Recorded: 16 Jun 2005
Well, that’s a long story, but I had some experience in chemistry, you see. Insulin was a protein, or rather it was a large protein then or it was thought to be, but it turned out to be smaller later on which was lucky. It had a rather large amount of free amino groups. He put me onto looking at the three amino groups; why they were. All proteins have free amino groups, but these are usually on the lysine residues, which is the one amino acid which has a free amino group. But insulin had rather more free amino groups than could be accounted for by the lysine residues.
I had some experience with chemistry and I looked for a reagent to couple with the free amino groups. I came up with the dinitrofluorobenzene, which was a lucky find because it did work well and it fit with something that I could use for labeling the free amino groups. I found that, in fact, there were four free amino groups in the insulin molecules, and I identified them using this reagent fluorodinitrobenzene.

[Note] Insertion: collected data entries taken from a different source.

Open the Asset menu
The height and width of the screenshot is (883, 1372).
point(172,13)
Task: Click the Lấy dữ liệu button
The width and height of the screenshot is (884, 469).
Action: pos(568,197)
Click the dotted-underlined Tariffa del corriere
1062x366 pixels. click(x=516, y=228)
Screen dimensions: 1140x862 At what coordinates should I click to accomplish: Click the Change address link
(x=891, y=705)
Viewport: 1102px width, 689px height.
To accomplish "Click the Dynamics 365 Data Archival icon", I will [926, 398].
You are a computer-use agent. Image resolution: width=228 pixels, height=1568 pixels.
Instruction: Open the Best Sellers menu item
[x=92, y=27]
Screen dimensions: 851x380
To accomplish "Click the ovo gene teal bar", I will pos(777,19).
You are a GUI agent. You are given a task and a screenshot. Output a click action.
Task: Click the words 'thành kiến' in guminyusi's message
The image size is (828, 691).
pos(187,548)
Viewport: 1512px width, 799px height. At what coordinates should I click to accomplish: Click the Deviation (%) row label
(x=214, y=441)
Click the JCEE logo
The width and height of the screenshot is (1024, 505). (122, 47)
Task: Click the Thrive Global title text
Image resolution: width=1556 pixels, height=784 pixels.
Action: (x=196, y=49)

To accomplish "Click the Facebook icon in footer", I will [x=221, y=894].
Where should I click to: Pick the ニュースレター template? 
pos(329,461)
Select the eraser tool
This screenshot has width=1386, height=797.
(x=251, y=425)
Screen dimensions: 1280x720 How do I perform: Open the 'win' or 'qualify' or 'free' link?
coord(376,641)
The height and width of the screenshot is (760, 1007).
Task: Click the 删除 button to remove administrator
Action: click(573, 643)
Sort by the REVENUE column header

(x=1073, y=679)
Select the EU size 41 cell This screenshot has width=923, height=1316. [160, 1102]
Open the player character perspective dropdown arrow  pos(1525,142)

Frederick Sanger, OM, CH, CBE, FRS (born 13 August 1918) is an English biochemist and twice a Nobel laureate in chemistry. In 1958 he was awarded a Nobel prize in chemistry "for his work on the structure of proteins, especially that of insulin". In 1980, Walter Gilbert and Sanger shared half of the chemistry prize "for their contributions concerning the determination of base sequences in nucleic acids". The other half was awarded to Paul Berg "for his fundamental studies of the biochemistry of nucleic acids, with particular regard to recombinant-DNA".
He is the fourth (and only living) person to have been awarded two Nobel Prizes, either wholly or in part.